The plaintiff’s mother was a resident of one of the defendants’ CCRCs. The defendants provided the plaintiff’s mother and her representative with a written disclosure statement as well as a copy of the resident and care agreement. The resident and care agreement stated that in the event of a resident’s death, the resident’s estate would receive “a refund of the entrance fee equal to the lesser of the original entrance fee or the subsequent resident’s entrance fee,” less certain enumerated costs. By contrast, the written disclosure made no mention of this “lesser of” term.

The plaintiff’s mother passed away and plaintiff then sought a 90 percent refund of his mother’s entrance fee. He was informed that the subsequent resident who took possession of his mother’s unit paid a lower entrance fee, and thus, the 90 percent refund was calculated pursuant to the “lesser of” term quoted above. The plaintiff then filed a lawsuit alleging, among other things, CFA violations related to advertisements made by the defendants about the 90 percent refund plan.

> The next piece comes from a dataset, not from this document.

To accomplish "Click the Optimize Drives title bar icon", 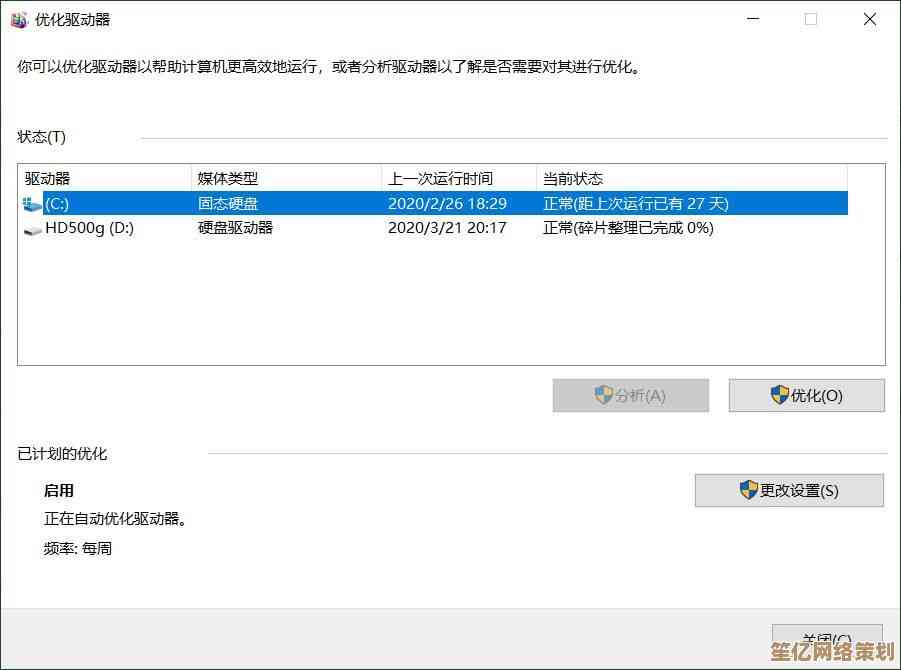I will 19,19.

During the litigation, the plaintiff contended that the damages included the right to a refund under N.J.S.A. 56:8-2.11, which is a provision of the Truth in Menus Act (“TMA”), N.J.S.A. 56:8-2.9 et seq. Defendant moved for partial summary judgment, arguing that the TMA’s refund provision did not apply to the entire CFA generally or the plaintiff’s CFA claims specifically, but instead, strictly applied to claims arising from consumer fraud in restaurant menus. After the Appellate Division denied leave to file an interlocutory appeal of the trial court’s denial of the defendants’ motion, the New Jersey Supreme Court granted certification to address this important issue.

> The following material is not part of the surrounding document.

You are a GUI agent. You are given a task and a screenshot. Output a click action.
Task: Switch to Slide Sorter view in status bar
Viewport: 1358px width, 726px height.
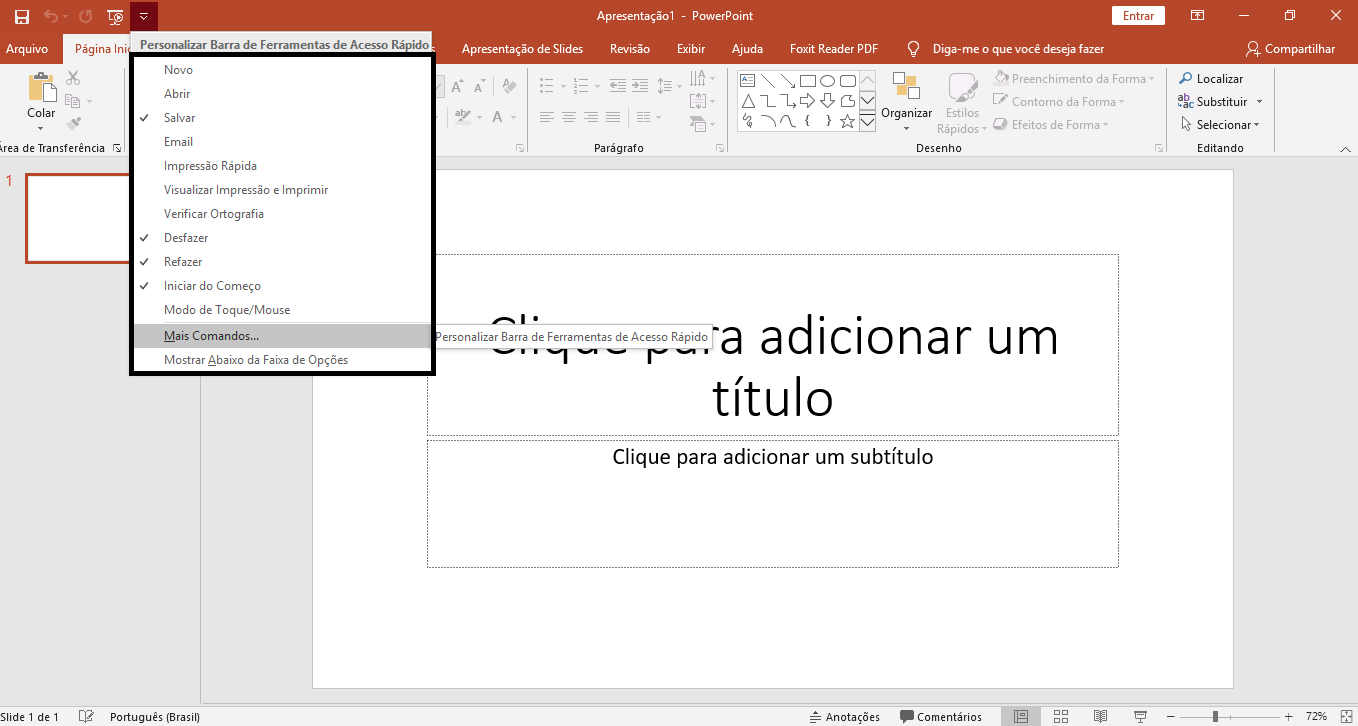[1060, 716]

Extension of the TMA’s refund remedy to the entire CFA is problematic because it could potentially provide private CFA plaintiffs with windfalls that are entirely disconnected from any ascertainable loss. Accordingly, NJCJI filed a motion for leave to appear before the New Jersey Supreme Court as amicus curiae supporting the defendant’s position in the matter. In support of its motion, NJCJI highlighted the plaintiff’s mistaken reliance on dicta and the divergence between the remedy sought by plaintiff and the CFA’s broader statutory scheme.

On July 25, 2023, the Supreme Court granted NJCJI permission to appear as amicus curiae in this case. NJCJI’s brief in this matter can be found here. NJCJI’s in-house counsel, Alex R. Daniel, Esq., is representing NJCJI in the matter.